**What the task requires**: In the records below, reproduce exactly the lines from the one containing "Instruction: Expand the" through the one containing "This screenshot has width=634, height=613.", both included, and omit the pictures.

----- Provided data

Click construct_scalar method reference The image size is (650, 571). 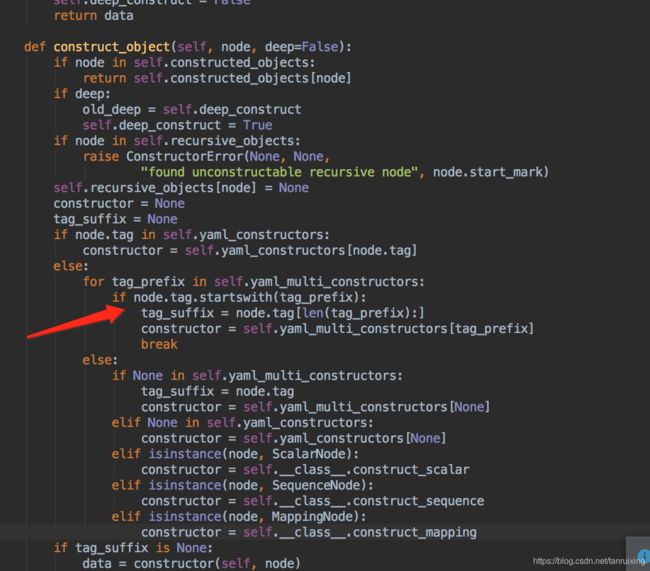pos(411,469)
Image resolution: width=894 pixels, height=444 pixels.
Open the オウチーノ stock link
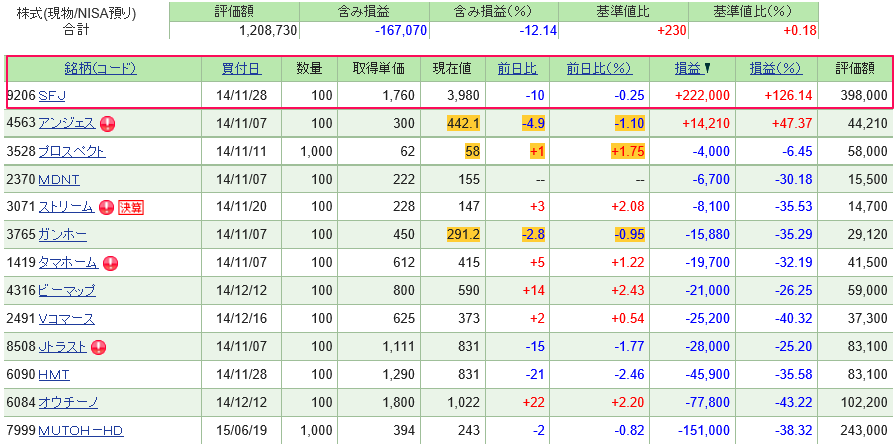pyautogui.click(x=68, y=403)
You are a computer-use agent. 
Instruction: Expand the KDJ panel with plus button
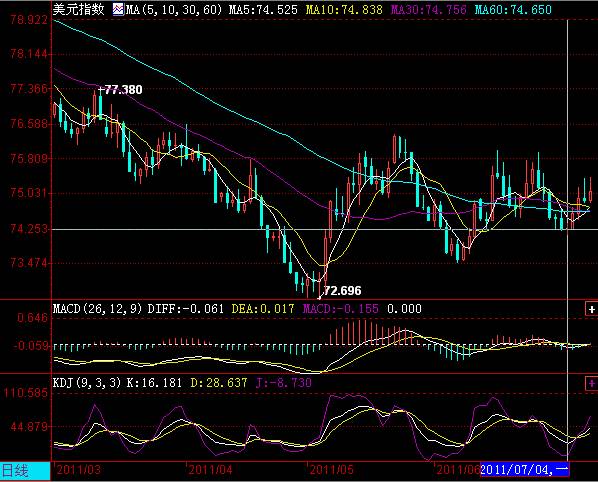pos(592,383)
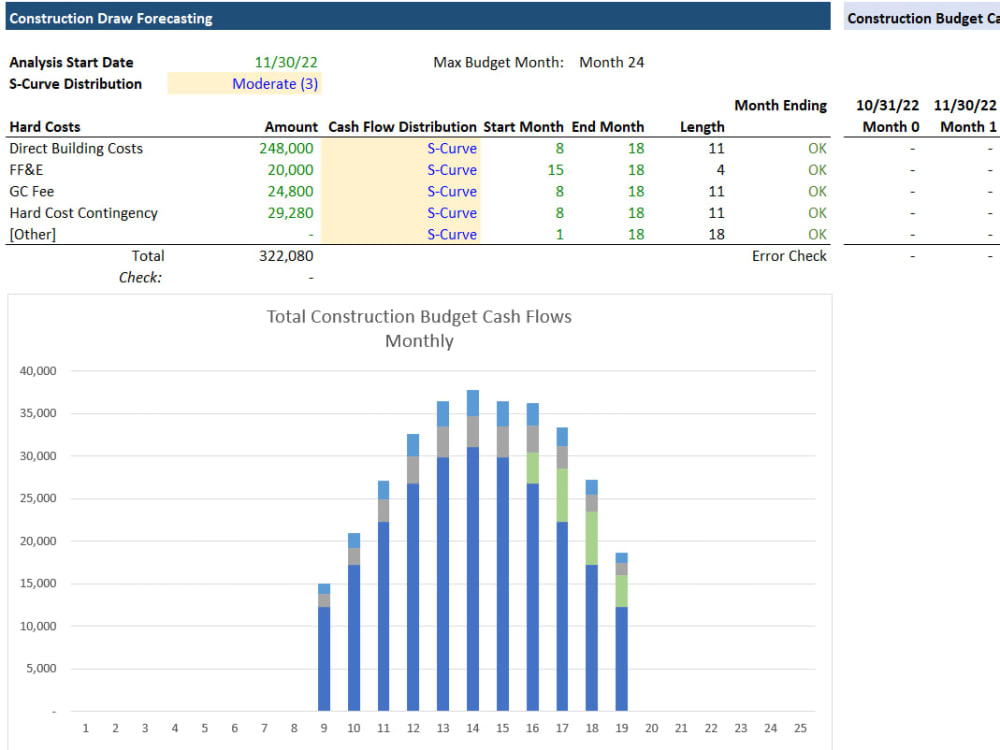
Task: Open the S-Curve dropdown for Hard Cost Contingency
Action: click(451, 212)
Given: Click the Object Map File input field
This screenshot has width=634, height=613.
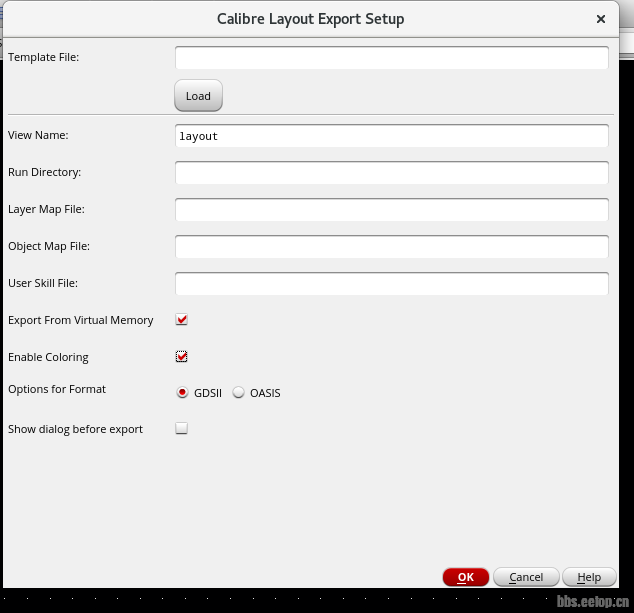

----------
----- Provided data

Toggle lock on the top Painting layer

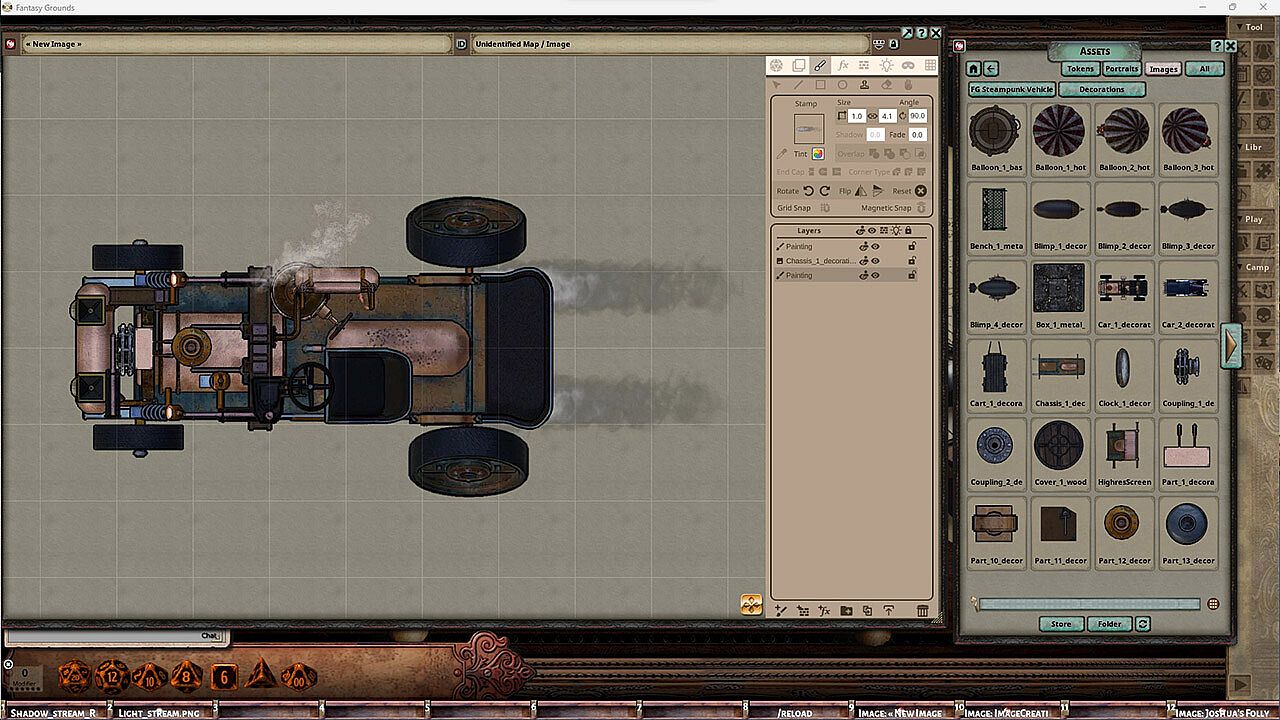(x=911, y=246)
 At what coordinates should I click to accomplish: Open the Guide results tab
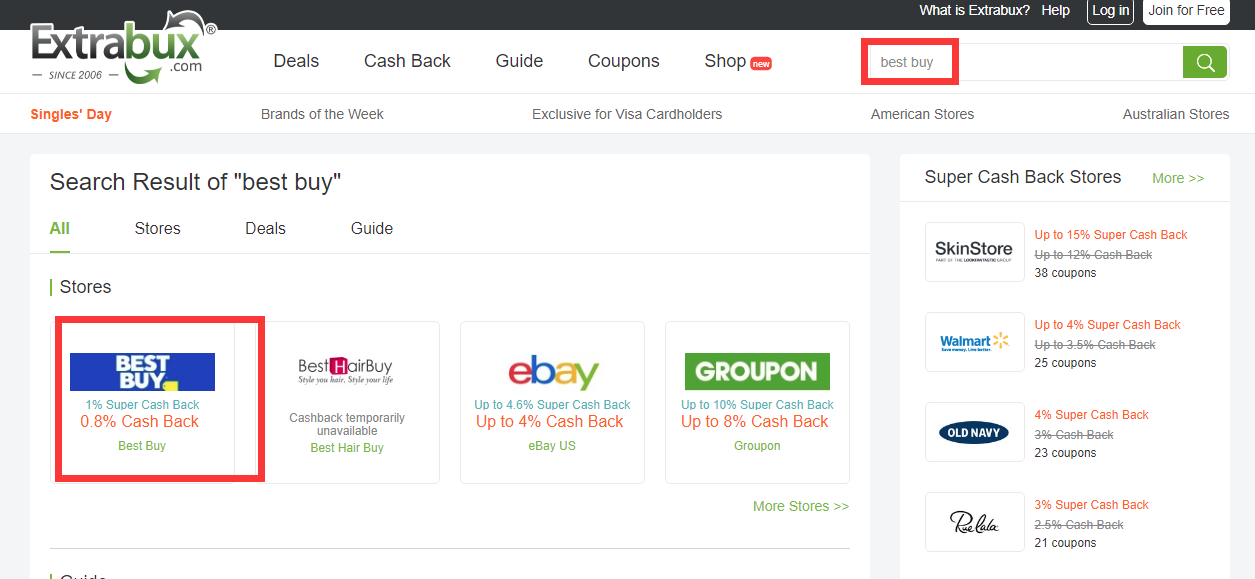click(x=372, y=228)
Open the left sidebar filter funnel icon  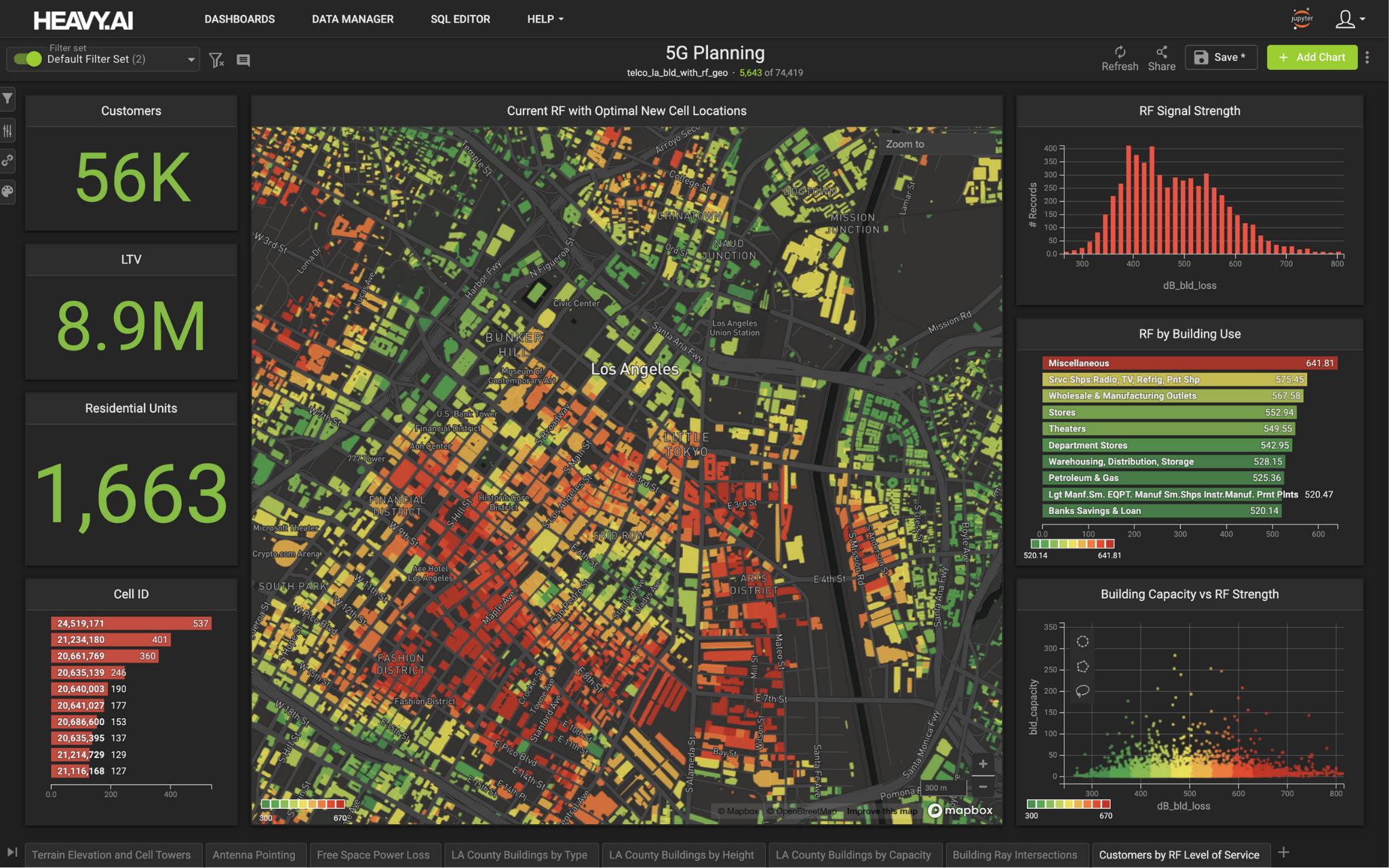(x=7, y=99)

----------

**Answer box**:
Instruction: Expand the KDJ panel with plus button
pos(592,383)
Task: Open the S-Curve dropdown for Hard Cost Contingency
Action: click(451, 212)
Given: Click the Object Map File input field
This screenshot has width=634, height=613.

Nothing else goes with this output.